- _What the exercise asks_: In the records that follow, find each line containing "Open" and copy it.

- _Excerpted records_:
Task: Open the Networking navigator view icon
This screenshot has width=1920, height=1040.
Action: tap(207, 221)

---

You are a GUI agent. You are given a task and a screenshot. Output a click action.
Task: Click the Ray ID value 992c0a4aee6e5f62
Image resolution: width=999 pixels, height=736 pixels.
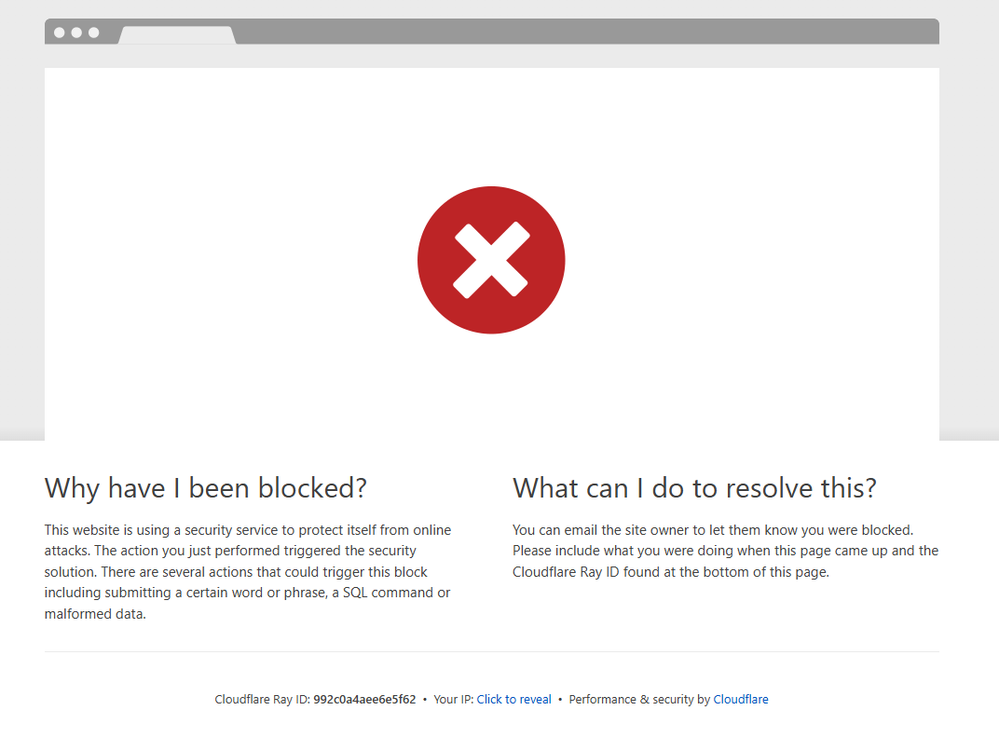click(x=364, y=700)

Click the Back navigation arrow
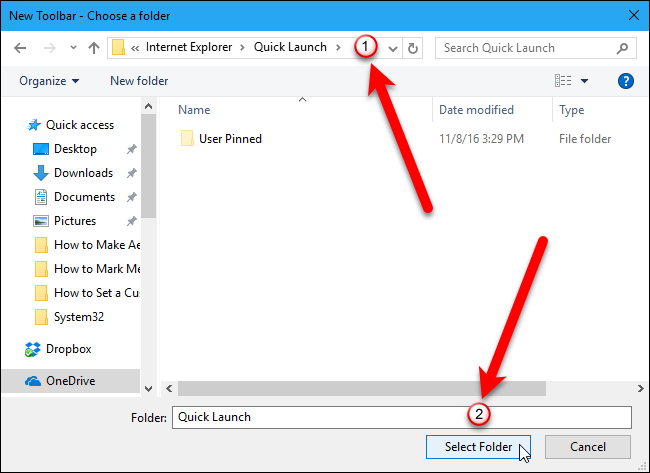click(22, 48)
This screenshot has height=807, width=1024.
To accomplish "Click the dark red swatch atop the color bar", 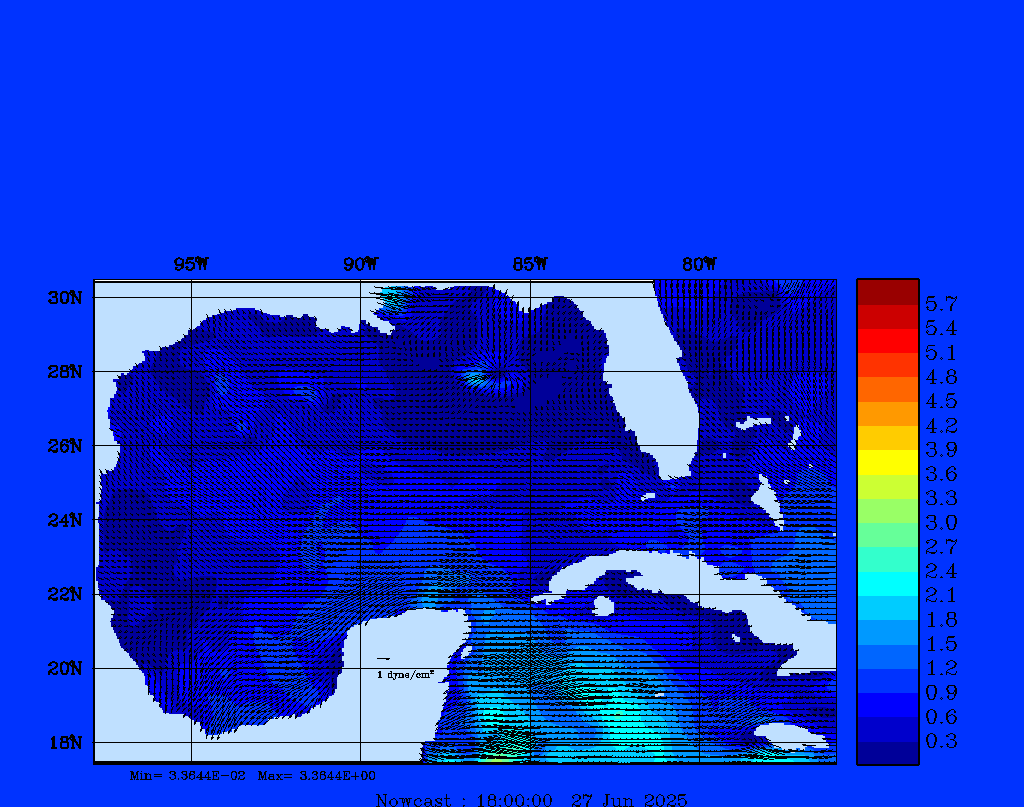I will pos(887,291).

---

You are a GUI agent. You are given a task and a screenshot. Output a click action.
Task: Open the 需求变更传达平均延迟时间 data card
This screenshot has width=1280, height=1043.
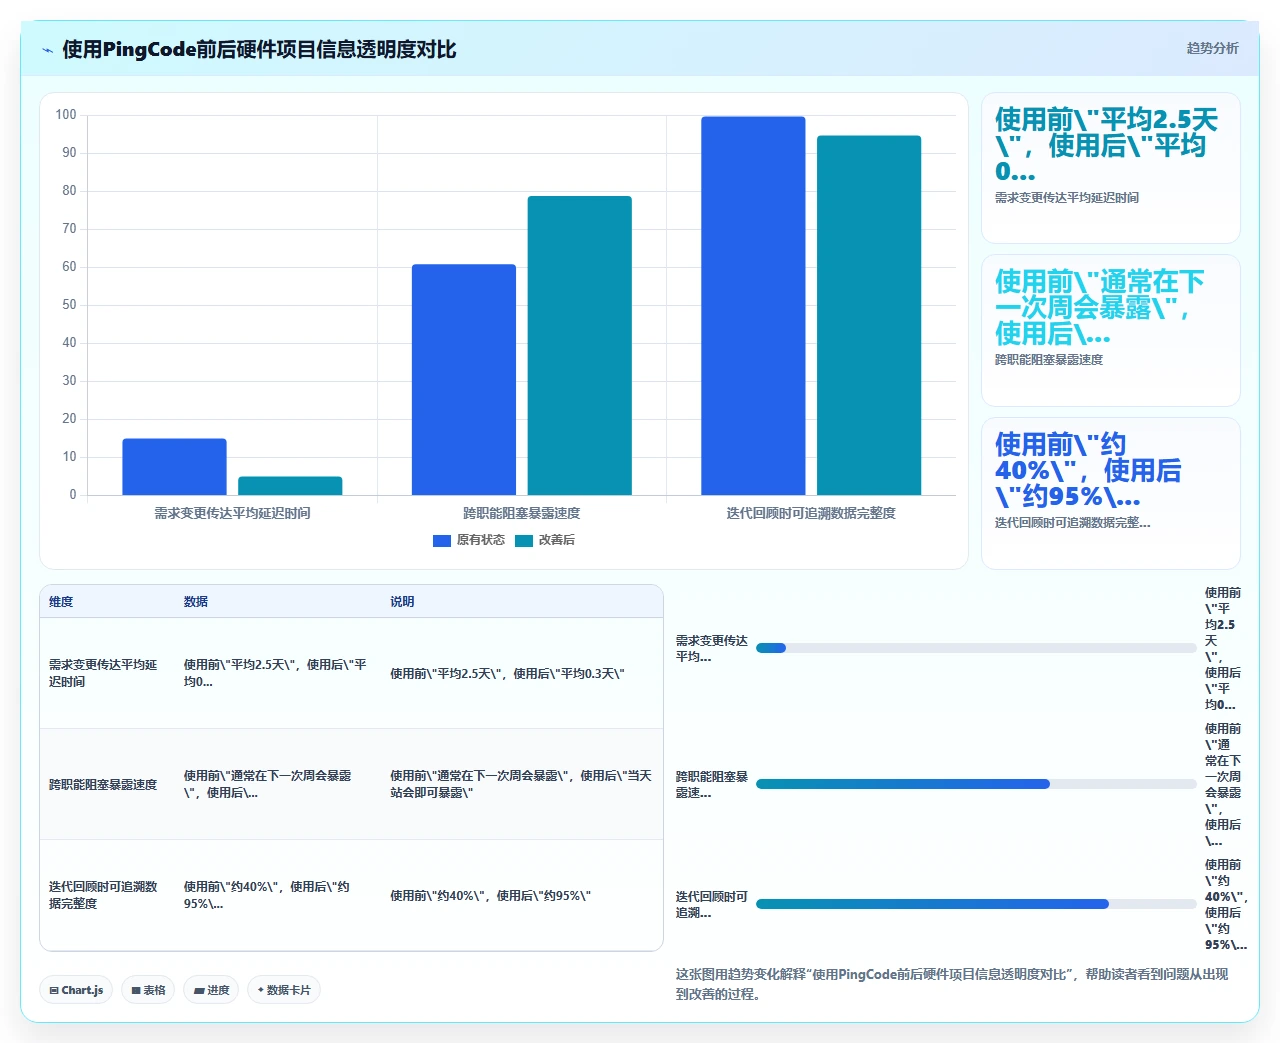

- _Answer area_:
Task: Open the Networking navigator view icon
Task: Open the 需求变更传达平均延迟时间 data card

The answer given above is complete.